* _TASK GOAL_
Retype the data word for word, starting with the line containing "Describe the element at coordinates (108, 192)" and going on through the line containing "menu is located at coordinates (2558, 46).". Omit the pictures.

* _DATASET CONTENT_
— start —
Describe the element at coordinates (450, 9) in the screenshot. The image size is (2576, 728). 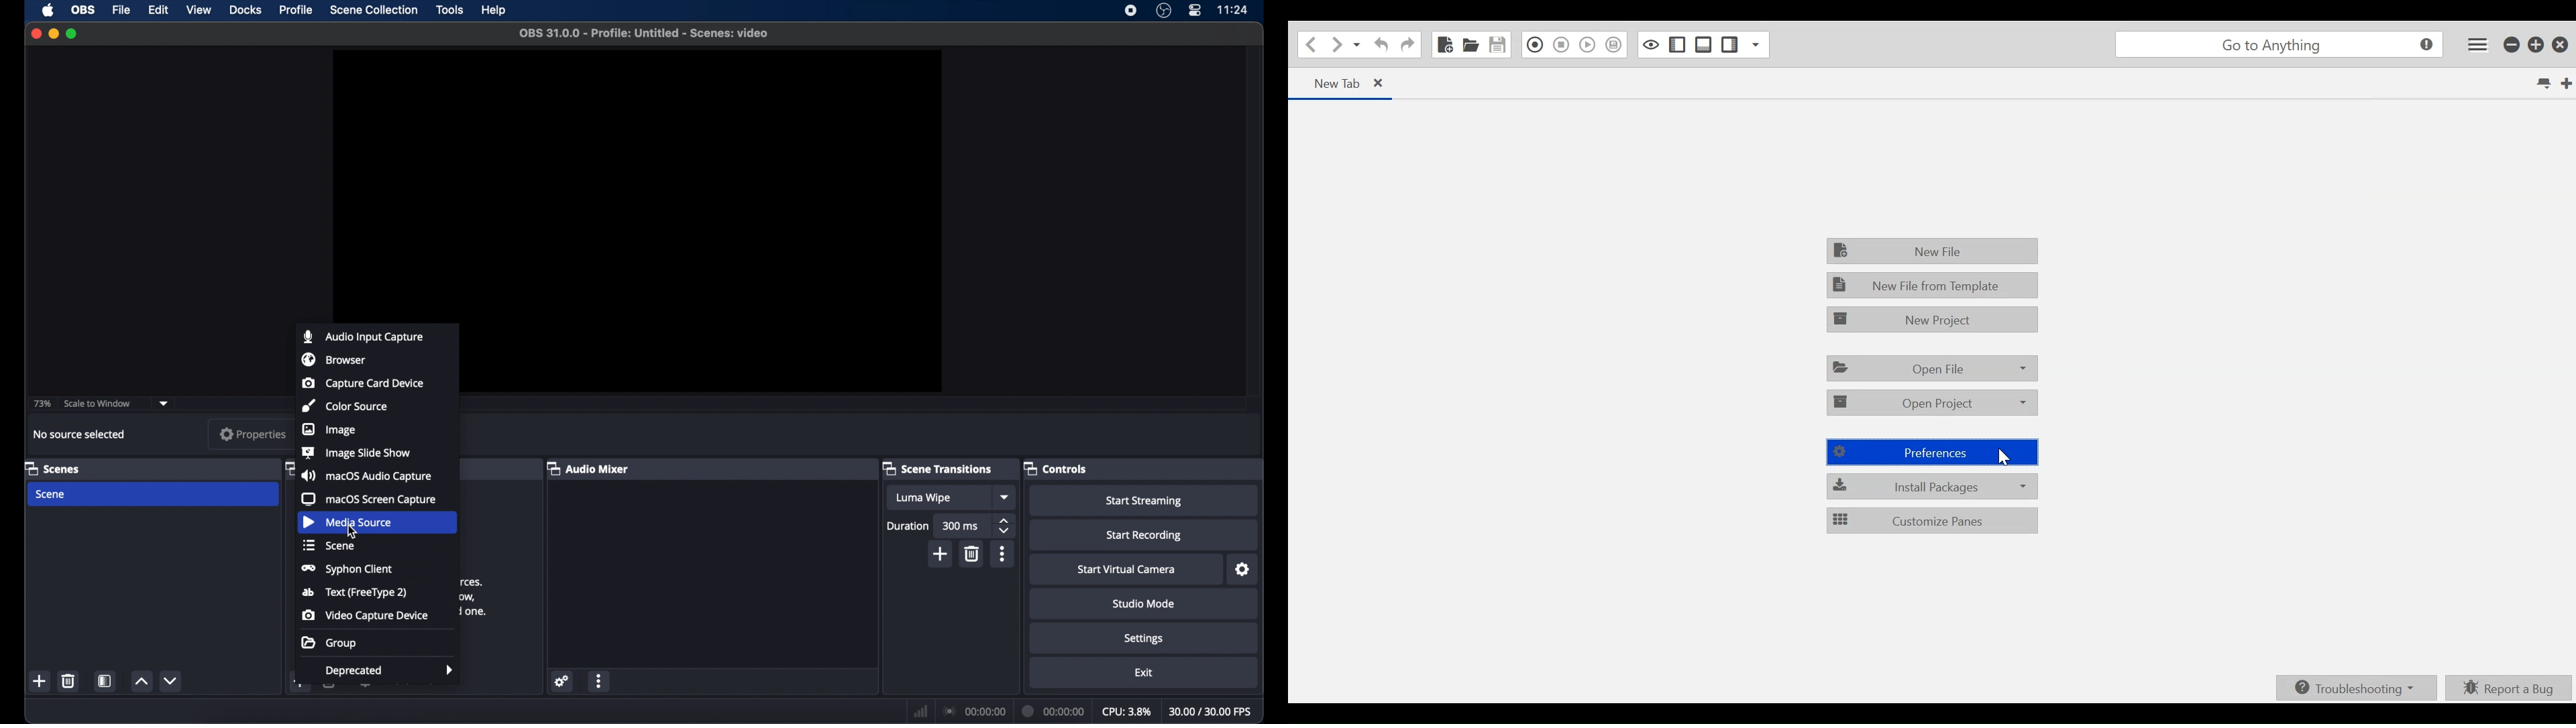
— end —
— start —
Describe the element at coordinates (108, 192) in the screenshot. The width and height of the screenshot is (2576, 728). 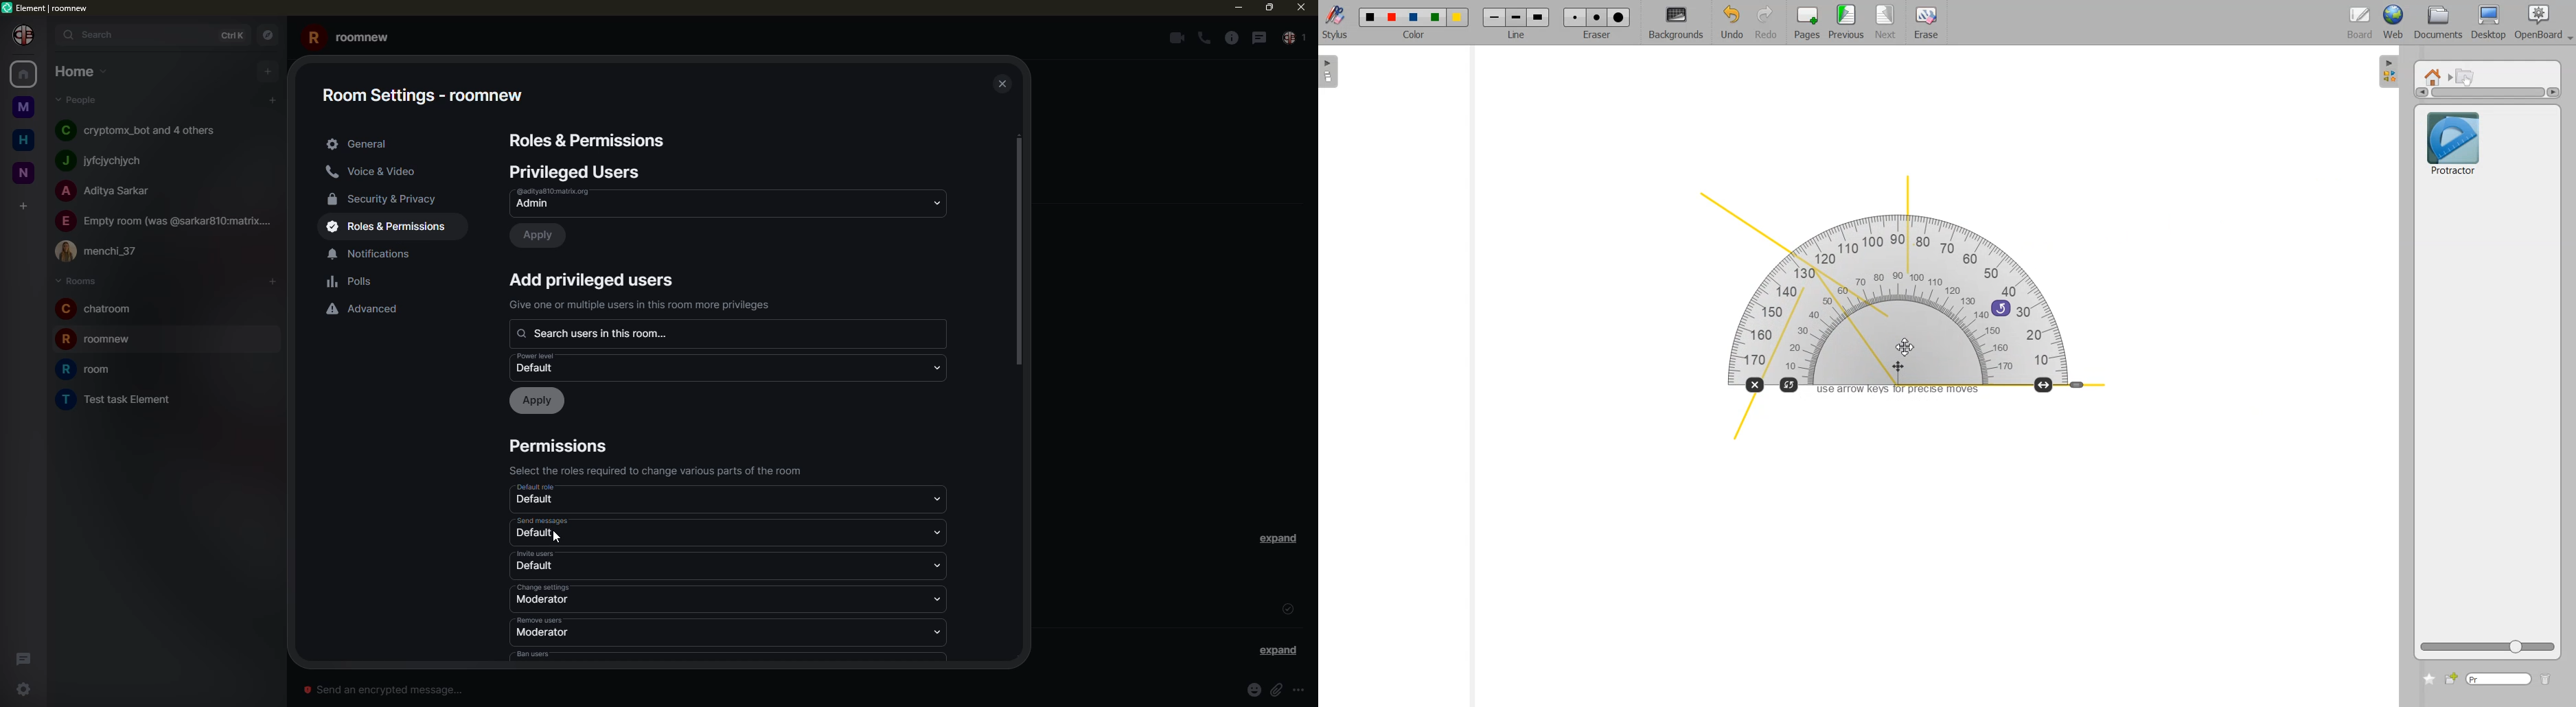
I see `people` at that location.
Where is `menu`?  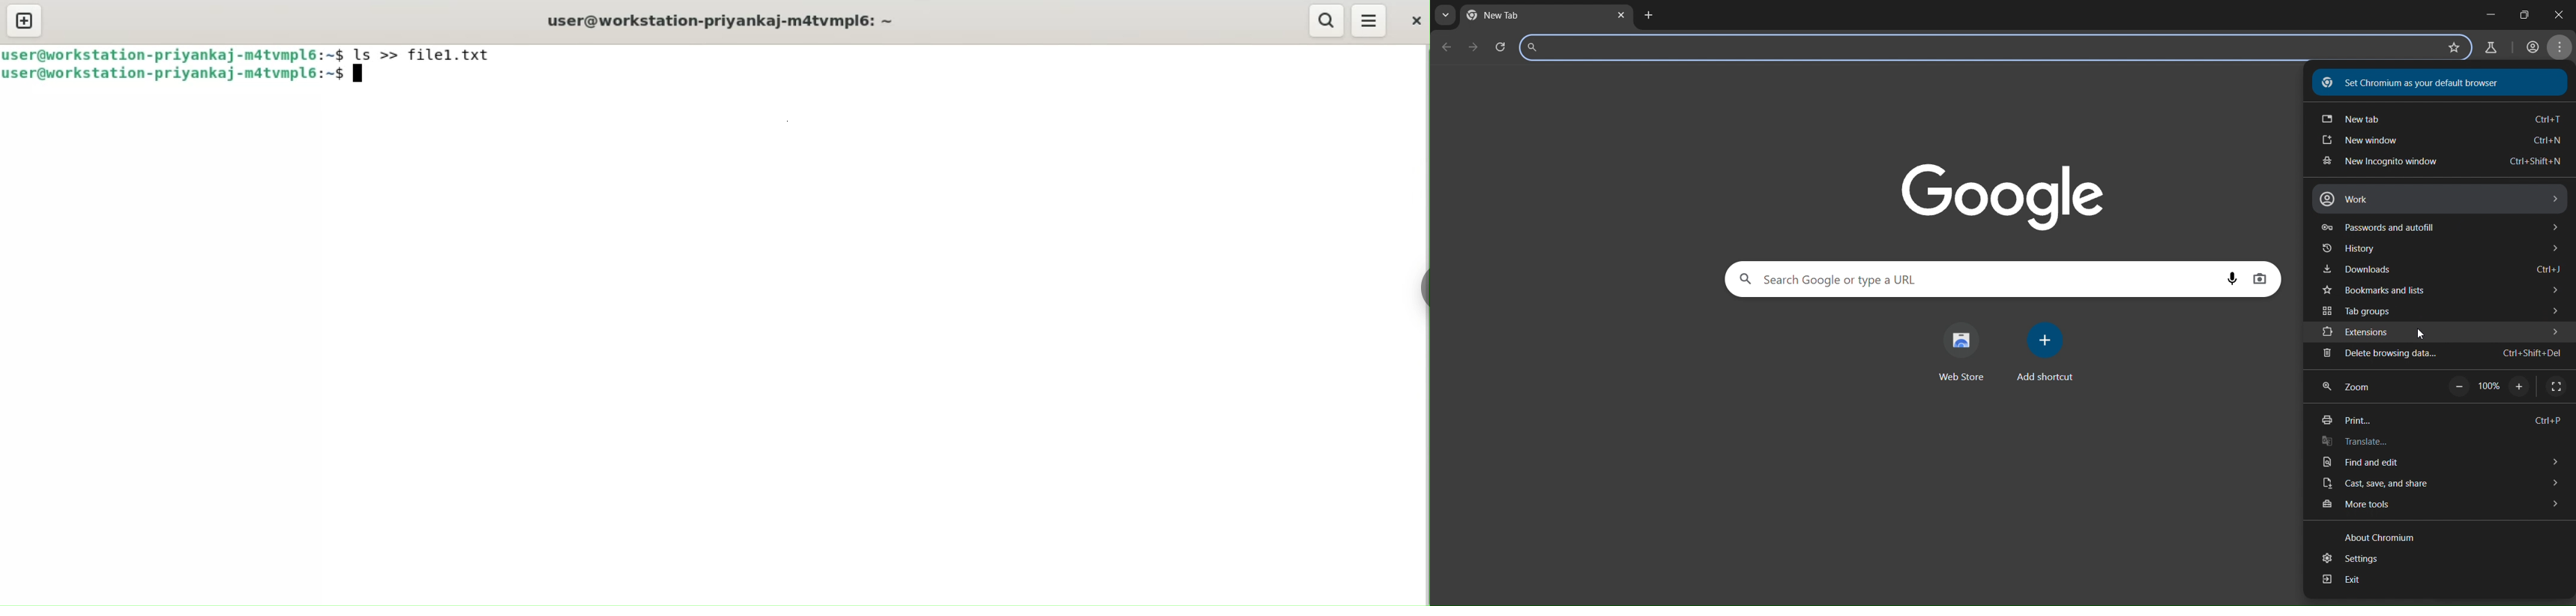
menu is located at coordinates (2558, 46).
— end —
* _SOLVED PROBLEM_
Describe the element at coordinates (108, 192) in the screenshot. The width and height of the screenshot is (2576, 728). 
I see `people` at that location.
Where is `menu`?  
menu is located at coordinates (2558, 46).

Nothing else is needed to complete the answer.